Bayesian convolutional neural network estimation for pediatric pneumonia detection and diagnosis
Vandecia Fernandes1, Geraldo Braz Junior1, Anselmo Cardoso de Paiva1
1Federal University of Maranhão, Applied Computing Group - NCA, Av. dos Portugueses, 1996, Campus do Bacanga, São Luís, Maranhão 65080-805, Brazil.
Insights
This study developed a convolutional neural network (CNN) using Bayesian optimization for accurate pneumonia detection and classification. The AI model achieved high accuracy, aiding in faster diagnosis for children.
Area of Science:
- Medical imaging analysis
- Artificial intelligence in healthcare
- Pediatric respiratory diseases
Background:
- Pneumonia is the leading cause of death in children under five globally.
- Accurate and rapid diagnosis is crucial for reducing pneumonia mortality.
- Computational methods can assist specialists and improve diagnostic accuracy.
Purpose of the Study:
- To develop an automated method for pneumonia detection and classification.
- To utilize convolutional neural networks (CNNs) for improved diagnostic speed and accuracy.
- To explore Bayesian optimization for efficient CNN architecture design.
Main Methods:
- A specific CNN architecture was constructed using Bayesian optimization.
- The method leveraged pre-trained networks for pneumonia detection.
- Classification of viral and bacterial pneumonia types was performed.
Main Results:
- The proposed CNN achieved 0.964 accuracy for pneumonia detection.
- Pneumonia type classification accuracy reached 0.957.

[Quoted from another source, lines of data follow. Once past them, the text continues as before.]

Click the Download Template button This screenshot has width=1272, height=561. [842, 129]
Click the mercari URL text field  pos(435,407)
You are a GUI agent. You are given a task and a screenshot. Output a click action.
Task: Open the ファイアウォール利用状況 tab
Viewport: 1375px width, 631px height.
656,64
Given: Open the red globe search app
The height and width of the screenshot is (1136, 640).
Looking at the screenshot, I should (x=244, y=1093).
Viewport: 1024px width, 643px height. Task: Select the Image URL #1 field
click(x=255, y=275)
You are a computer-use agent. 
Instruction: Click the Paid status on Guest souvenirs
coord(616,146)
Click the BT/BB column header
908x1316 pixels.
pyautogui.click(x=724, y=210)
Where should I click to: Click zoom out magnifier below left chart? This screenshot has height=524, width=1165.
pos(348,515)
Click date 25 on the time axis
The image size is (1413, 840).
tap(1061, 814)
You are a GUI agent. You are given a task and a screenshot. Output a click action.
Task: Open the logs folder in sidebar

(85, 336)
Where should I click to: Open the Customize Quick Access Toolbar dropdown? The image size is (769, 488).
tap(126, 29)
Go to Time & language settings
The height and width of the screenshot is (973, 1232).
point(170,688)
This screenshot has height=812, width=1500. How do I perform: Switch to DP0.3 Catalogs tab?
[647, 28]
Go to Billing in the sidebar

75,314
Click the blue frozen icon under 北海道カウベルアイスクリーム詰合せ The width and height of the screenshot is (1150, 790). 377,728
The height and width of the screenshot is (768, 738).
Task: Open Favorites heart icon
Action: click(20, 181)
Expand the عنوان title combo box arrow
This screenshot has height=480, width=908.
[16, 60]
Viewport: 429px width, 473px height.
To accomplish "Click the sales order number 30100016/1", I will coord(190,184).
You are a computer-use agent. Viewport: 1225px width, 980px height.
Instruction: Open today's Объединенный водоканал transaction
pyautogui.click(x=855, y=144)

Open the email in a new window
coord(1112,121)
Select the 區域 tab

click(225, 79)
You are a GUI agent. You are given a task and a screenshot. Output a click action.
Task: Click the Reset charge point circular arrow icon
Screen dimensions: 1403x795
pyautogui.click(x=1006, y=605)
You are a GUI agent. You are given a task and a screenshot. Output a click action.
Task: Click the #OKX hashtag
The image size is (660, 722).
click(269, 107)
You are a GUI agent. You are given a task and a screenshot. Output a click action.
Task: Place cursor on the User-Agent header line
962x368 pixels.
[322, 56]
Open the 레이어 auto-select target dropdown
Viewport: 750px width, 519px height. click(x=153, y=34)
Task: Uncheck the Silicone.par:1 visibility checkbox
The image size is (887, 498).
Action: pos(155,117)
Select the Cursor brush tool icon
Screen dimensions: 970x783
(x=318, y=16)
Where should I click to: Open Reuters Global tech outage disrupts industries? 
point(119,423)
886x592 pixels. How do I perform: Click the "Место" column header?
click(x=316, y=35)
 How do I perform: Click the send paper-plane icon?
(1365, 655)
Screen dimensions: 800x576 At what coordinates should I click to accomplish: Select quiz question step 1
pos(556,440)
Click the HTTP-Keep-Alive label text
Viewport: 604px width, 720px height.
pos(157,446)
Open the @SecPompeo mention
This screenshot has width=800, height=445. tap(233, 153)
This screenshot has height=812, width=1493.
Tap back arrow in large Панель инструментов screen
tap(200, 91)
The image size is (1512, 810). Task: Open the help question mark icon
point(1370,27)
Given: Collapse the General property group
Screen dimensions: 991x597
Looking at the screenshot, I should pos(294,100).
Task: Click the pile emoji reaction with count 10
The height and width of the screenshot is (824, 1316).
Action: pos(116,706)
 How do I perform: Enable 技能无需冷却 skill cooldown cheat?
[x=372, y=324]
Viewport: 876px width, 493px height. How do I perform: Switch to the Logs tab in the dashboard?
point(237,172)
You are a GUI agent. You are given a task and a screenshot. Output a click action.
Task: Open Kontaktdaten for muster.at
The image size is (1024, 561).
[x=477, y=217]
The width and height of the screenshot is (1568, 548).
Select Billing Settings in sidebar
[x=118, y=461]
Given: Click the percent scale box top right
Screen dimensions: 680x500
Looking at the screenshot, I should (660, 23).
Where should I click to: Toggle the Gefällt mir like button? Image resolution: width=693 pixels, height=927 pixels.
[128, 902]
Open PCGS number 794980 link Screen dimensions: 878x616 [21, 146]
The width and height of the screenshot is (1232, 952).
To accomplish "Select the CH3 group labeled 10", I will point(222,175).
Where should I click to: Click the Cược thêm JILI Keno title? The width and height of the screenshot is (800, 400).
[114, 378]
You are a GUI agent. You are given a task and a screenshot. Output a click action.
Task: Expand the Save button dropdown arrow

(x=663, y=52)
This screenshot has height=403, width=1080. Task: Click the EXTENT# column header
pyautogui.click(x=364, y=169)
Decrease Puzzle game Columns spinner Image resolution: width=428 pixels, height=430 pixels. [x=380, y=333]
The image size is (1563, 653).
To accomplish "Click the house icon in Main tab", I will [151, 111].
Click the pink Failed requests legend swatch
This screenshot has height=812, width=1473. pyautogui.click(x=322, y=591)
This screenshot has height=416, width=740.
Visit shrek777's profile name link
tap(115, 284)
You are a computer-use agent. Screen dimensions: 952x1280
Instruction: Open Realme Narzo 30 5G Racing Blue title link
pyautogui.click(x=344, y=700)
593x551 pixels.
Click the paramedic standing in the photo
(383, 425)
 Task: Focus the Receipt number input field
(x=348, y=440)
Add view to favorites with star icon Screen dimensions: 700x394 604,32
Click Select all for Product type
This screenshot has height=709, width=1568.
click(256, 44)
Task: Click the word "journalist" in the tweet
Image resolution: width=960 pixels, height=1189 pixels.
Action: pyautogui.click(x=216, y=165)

- The model demonstrated high performance without traditional image preprocessing.
Conclusions:
- Bayesian optimization is efficient for designing CNNs for pneumonia diagnosis.
- The proposed CNN architecture is effective for detecting and classifying pneumonia.
- The method's ability to perform without preprocessing highlights its efficiency and high performance.
Background And Objectives:
Pneumonia is a disease that affects the lungs, making breathing difficult. Nowadays, pneumonia is the disease that kills the most children under the age of five in the world, and if no action is taken, pneumonia is estimated to kill 11 million children by the year 2030. Knowing that rapid and accurate diagnosis of pneumonia is a significant factor in reducing mortality, acceleration, or automation of the diagnostic process is highly desirable. The use of computational methods can decrease specialists' workload and even offer a second opinion, increasing the number of accurate diagnostics.
Methods:
This work proposes a method for constructing a specific convolutional neural network architecture to detect pneumonia and classify viral and bacterial types using Bayesian optimization from pre-trained networks.
Results:
The results obtained are promising, in the order of 0.964 accuracy for pneumonia detection and 0.957 accuracy for pneumonia type classification.
Conclusion:
This research demonstrated the efficiency of CNN architecture estimation for detecting and diagnosing pneumonia using Bayesian optimization. The proposed network proved to have promising results, despite not using common preprocessing techniques such as histogram equalization and lung segmentation. This fact shows that the proposed method provides efficient and high-performance neural networks since image preprocessing is unnecessary.